Some people have no problem saying “no.” But for many people, especially women, the desire to please others often leads to saying “yes” to things you don’t want to do or don’t actually have time for. “The ability to communicate ‘no’ really reflects that you are in the driver’s seat of your own life,” explains Vanessa Patrick, Ph.D., Associate Dean for Research, Bauer Professor of Marketing, and Lead Faculty for the Bauer Executive Women in Leadership Program at the Bauer College of Business, University of Houston.
Psychologists agree that saying “no” is a skill you can sharpen. The more you say “no,” the more natural it’ll feel. When is it best for you to decline? To kick-start the discovery process, ask yourself these questions whenever you’re not sure how to proceed:
- Will saying “yes” prevent me from focusing on something more significant?
- Does this potential project, opportunity, or activity align with my values, beliefs, and goals?
- What are my core values, beliefs, and current goals?
- Will saying “yes” make me even more tired or burnt out?
- Will saying “yes” be good for my mental health? Or will it worsen my symptoms?
- In the past, when have I said “yes” and then ended up regretting it?
- When am I more likely to accept a request I’d rather decline? How can I reduce these challenges?

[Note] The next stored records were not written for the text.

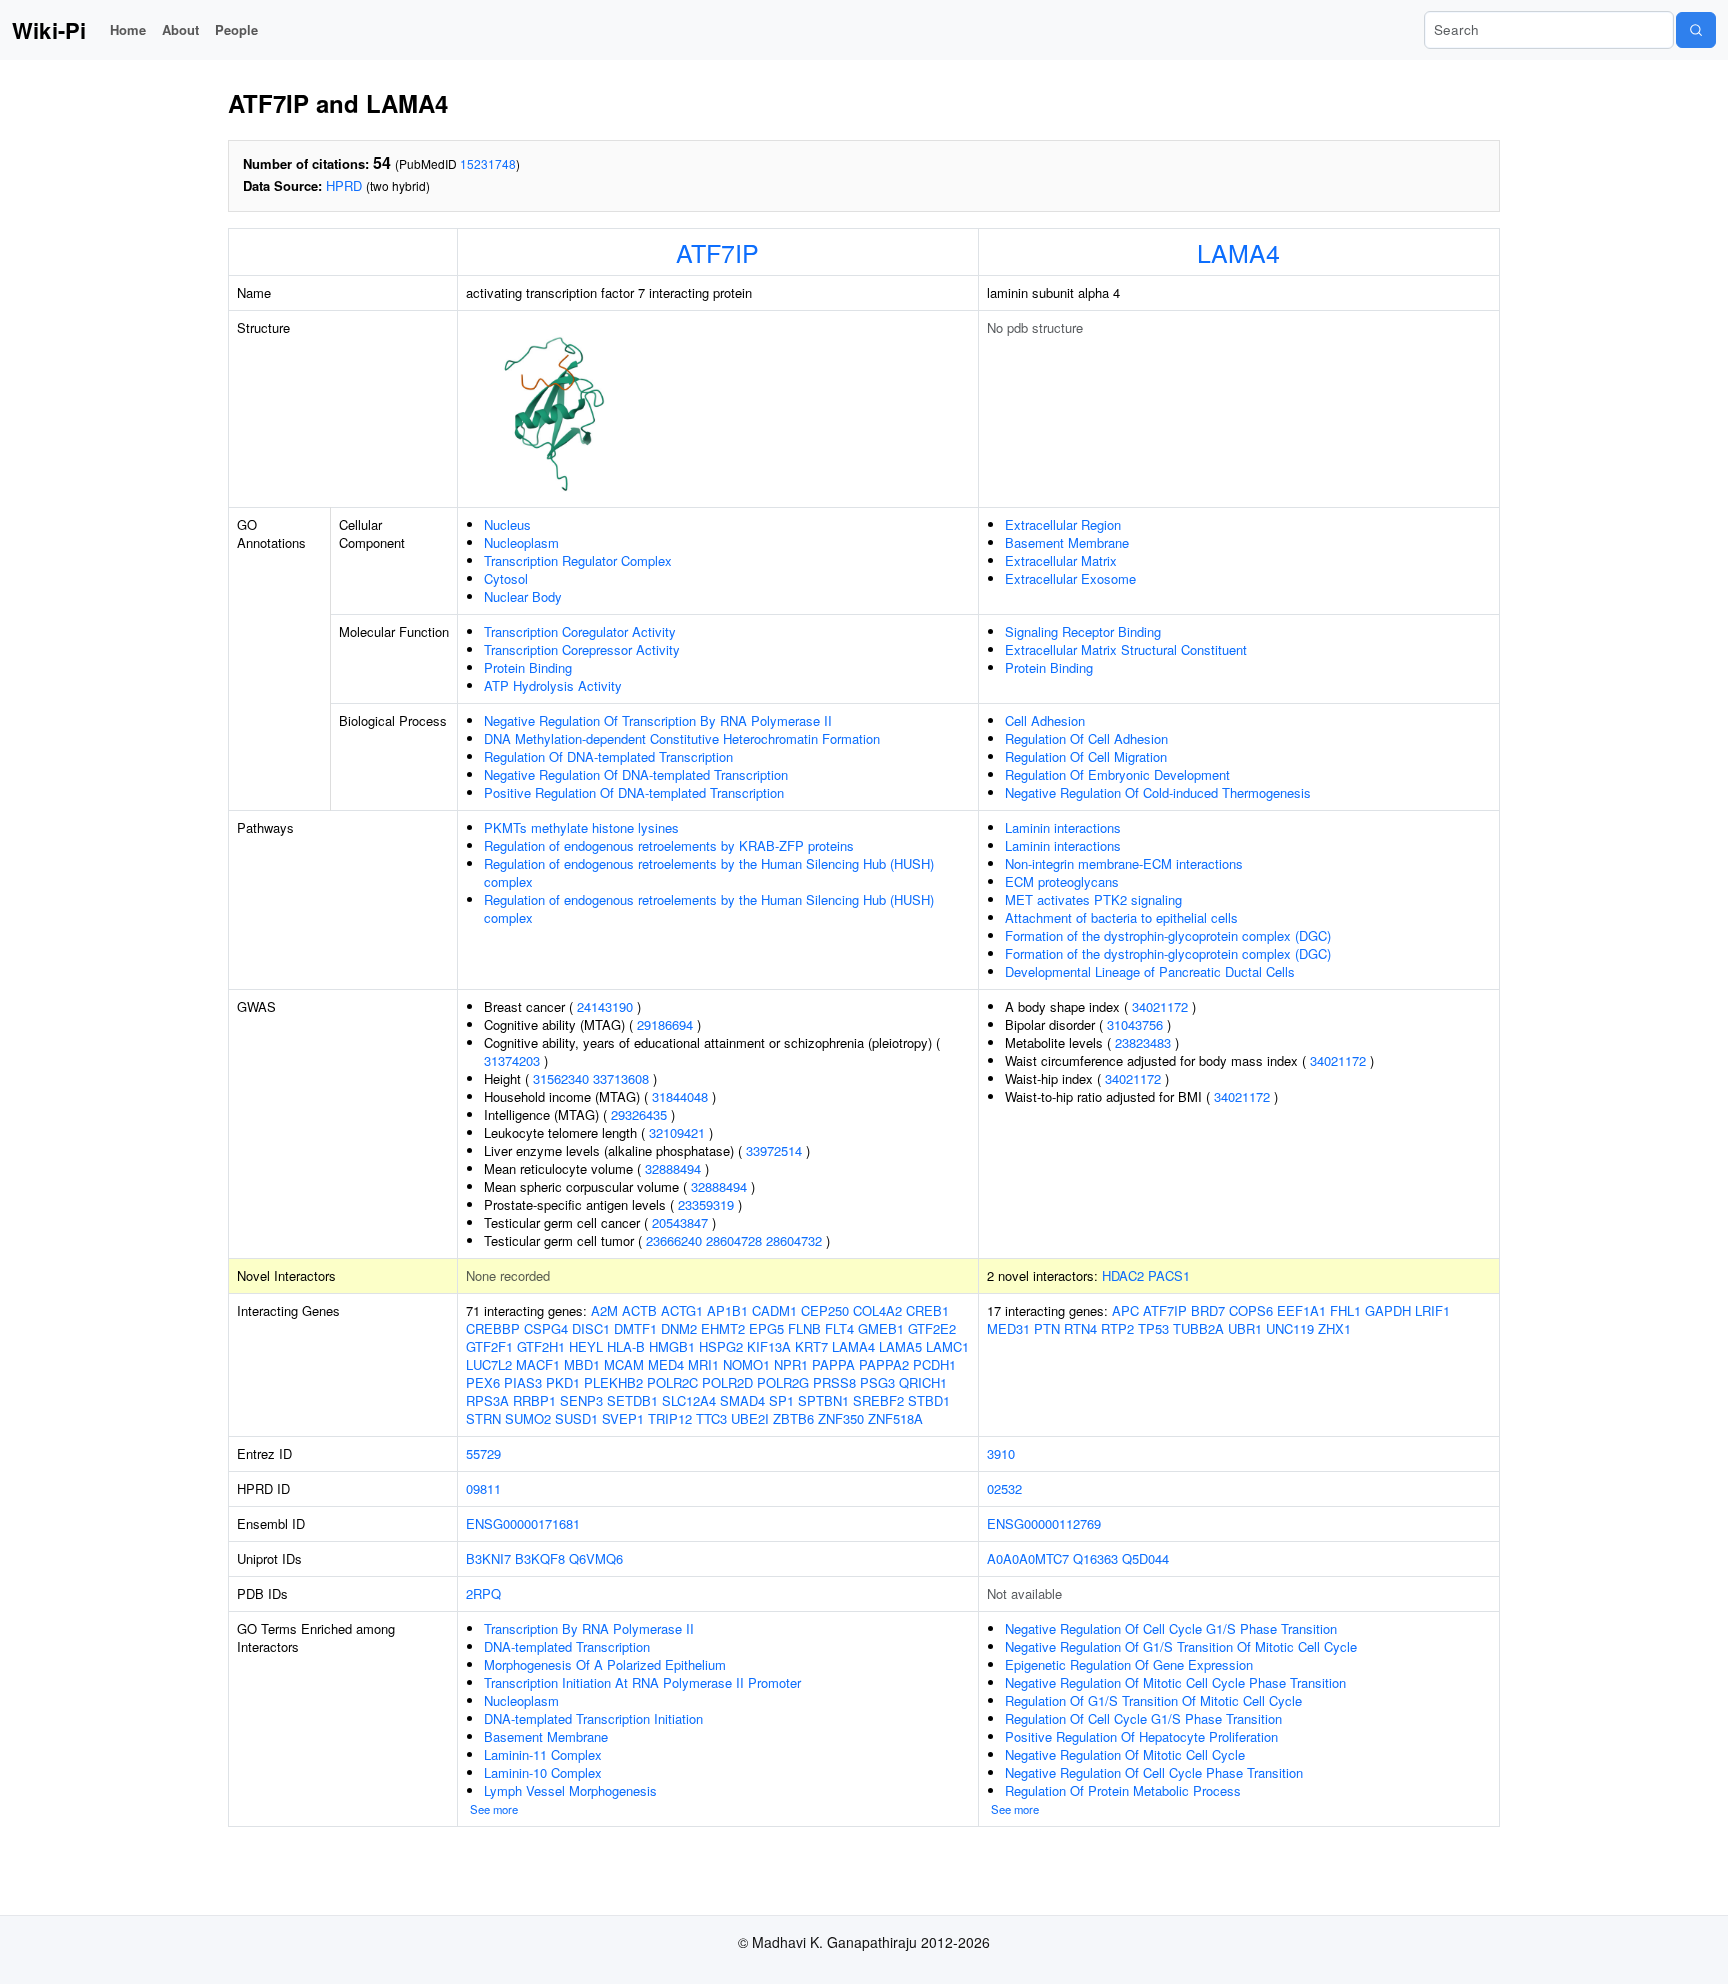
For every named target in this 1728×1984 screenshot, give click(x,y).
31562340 (561, 1078)
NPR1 (791, 1364)
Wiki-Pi (49, 30)
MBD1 (582, 1364)
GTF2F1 (489, 1346)
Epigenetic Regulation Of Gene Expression (1129, 1664)
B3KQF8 (540, 1558)
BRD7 (1208, 1310)
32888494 (673, 1168)
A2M (604, 1310)
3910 (1001, 1453)
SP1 (781, 1400)
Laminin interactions (1063, 827)
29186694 (665, 1024)
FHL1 (1345, 1310)
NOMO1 (746, 1364)
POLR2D (727, 1382)
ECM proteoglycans (1062, 881)
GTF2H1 (541, 1346)
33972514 (774, 1150)
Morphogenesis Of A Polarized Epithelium (605, 1664)
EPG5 (766, 1328)
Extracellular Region (1063, 524)
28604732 (794, 1240)
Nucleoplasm (521, 542)
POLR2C (672, 1382)
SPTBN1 (823, 1400)
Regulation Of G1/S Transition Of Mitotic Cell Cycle (1153, 1700)
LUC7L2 (489, 1364)
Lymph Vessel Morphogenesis (570, 1790)
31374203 (512, 1060)
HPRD (344, 185)
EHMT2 (723, 1328)
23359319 (706, 1204)
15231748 (488, 163)
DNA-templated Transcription (567, 1646)
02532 (1004, 1488)
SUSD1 (576, 1418)
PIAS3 (523, 1382)
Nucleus (507, 524)
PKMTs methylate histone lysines (581, 827)
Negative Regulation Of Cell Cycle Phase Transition (1154, 1772)
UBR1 (1245, 1328)
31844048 (680, 1096)
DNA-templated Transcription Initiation (593, 1718)
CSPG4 (546, 1328)
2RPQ (483, 1593)
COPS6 (1251, 1310)
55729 (483, 1453)
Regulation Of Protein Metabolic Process (1123, 1790)
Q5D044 (1145, 1558)
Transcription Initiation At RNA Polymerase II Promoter (642, 1682)
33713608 (621, 1078)
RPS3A (487, 1400)
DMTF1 (635, 1328)
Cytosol (506, 578)
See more (494, 1809)
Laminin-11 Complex (543, 1754)
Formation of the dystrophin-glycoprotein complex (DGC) (1168, 935)
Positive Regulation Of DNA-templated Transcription (634, 792)
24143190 (605, 1006)
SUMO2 (528, 1418)
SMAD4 (742, 1400)
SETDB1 (632, 1400)
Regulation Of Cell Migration (1086, 756)
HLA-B (626, 1346)
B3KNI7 (488, 1558)
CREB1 (927, 1310)
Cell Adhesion (1045, 720)
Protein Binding (528, 667)
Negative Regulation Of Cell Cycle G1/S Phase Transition (1171, 1628)
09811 (483, 1488)
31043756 (1135, 1024)
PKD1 (563, 1382)
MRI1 (703, 1364)
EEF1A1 (1301, 1310)
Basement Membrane (1067, 542)
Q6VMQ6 (596, 1558)
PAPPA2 (884, 1364)
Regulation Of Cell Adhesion (1086, 738)
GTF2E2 (932, 1328)
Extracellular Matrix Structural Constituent (1126, 649)
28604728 (734, 1240)
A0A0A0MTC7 (1028, 1558)
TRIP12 (670, 1418)
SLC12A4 (689, 1400)
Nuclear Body (523, 596)
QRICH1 (923, 1382)
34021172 (1160, 1006)
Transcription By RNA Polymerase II (589, 1628)
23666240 (674, 1240)
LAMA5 (900, 1346)
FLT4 (839, 1328)
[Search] (1696, 30)
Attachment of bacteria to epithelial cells (1121, 917)
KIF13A (769, 1346)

Therapy is also a great way to help you grow some cojones and to get into the groove of telling folks “NO!” But if you can’t afford therapy, then try these suggestions:
Don’t mince your words. Be crystal clear with your “no” response. If you are wishy-washy about your response to a request, then you will wind up saying “yes!”
Be brief. You don’t always have to explain yourself when telling someone “no.” Still, it’s often more considerate to provide a straight-up “no” rather than a non-response because leaving people wondering tends to read as thoughtless.
Offer an alternative: Sometimes, you’d like to say “yes,” but the timing is off. Or there’s some other reason you can’t accept. But if you’d like to in the future, offer an alternative that you’re comfortable with and one that takes YOU into consideration.
Suggest a recommendation. You might know someone else who can step up to the plate; suggest that person. Sharing other recommendations means you’re still being helpful.
Be selfish. It’s okay to put YOU first. If you prioritize someone else’s needs over yours, there will be resentment, and it will mount. Resentment can lead to stress which will take a toll on your health.
Skip the excuses. If asked for an explanation, remember that you don’t owe anyone. “It doesn’t fit with my schedule” is a perfectly acceptable response.
Remember that there are only so many hours in the day. Whatever you choose to take on limits your ability to do other things. It is essential to protect your own needs and interests.